Oregon wolf population meets level to consider delisting

GRANTS PASS, Ore. — Wolves in Oregon have hit the threshold for consideration of taking them off the state endangered species list.

The Oregon Department of Fish and Wildlife announced Tuesday the latest wolf census confirms at least seven breeding pairs — six in northeastern Oregon and one, led by the famous wanderer OR-7, in the southern Cascades.

The state wolf management plan calls for a status review once there have been four breeding pairs producing pups that survive a year for three years running. That review will be presented to the state Fish and Wildlife Commission when it meets April 24 in Bend. The earliest a decision could be made would be at the commission’s June 5 meeting in Salem.

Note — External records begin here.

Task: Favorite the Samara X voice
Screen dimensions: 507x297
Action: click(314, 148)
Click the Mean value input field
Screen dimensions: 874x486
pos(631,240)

The milestone was reached just seven years after wolves introduced in the Northern Rockies started moving into Oregon from Idaho. Wolves were extirpated from Oregon in1946. After being sued by conservation groups, the state adopted a policy emphasizing nonlethal protections for livestock over shooting problem wolves.

“This is an important milestone,” department wolf manager Russ Morgan said in a statement. “In the past seven years, Oregon has gone from no known wolves, to resident and reproducing wolves, and now to meeting our conservation objective for the eastern part of the state.”

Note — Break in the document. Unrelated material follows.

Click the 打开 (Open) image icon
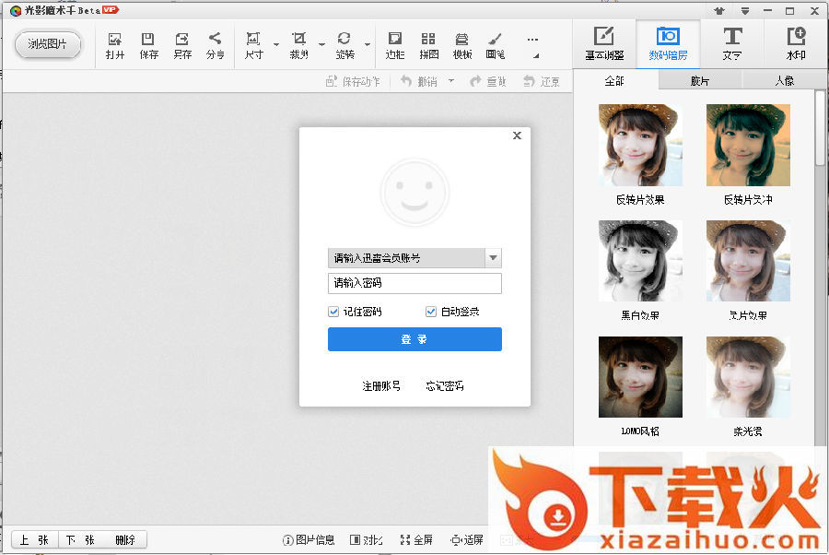The width and height of the screenshot is (829, 555). [x=114, y=45]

Hitting that threshold also triggers greater flexibility in wolf management rules for the eastern two-thirds of the state. Nonlethal methods for protecting livestock are still emphasized, but ranchers can now shoot wolves in the rare instance they are caught attacking or chasing herds. The threshold for confirmed wolf kills before the state can consider killing members of a problem pack drops from four in six months to two in any time.

Joseph rancher Todd Nash, chairman of the Oregon Cattlemen’s Association wolf committee, said he expected the department to recommend taking wolves off the state endangered species list, but federal protections still remain for the western two-thirds of the state. He added that moving to greater flexibility for wolf management under what is known as phase 2 of the wolf management plan was a welcome change.

“For us as cattlemen, we didn’t want wolves here to begin with, but if we are going to have wolves we need to have good controls over problem wolves and this is a step in that direction.”

Rob Klavins of the conservation group Oregon Wild said he hoped the state would hold off delisting wolves until they were more firmly established.

“This is a milestone, but it’s not mission accomplished,” he said. “We’ve gotten signals that make a lot of us nervous. The agency remains under intense political pressure to delist wolves. That may be a predetermined outcome.”

The department also announced that a second wolf has joined a wolf confirmed recently in Klamath County west of Keno. Morgan said the two wolves were probably a male and female planning to start their own pack.

If they have pups that survive a year, they would be the second pack in the southern Cascades, following in the footsteps of OR-7 and his mate. OR-7 left a pack in northeastern Oregon and traveled across the state into Northern California before returning to the headwaters of the Rogue River, where he met a mate and had pups, qualifying as a pack.

The full wolf census will be reported in March.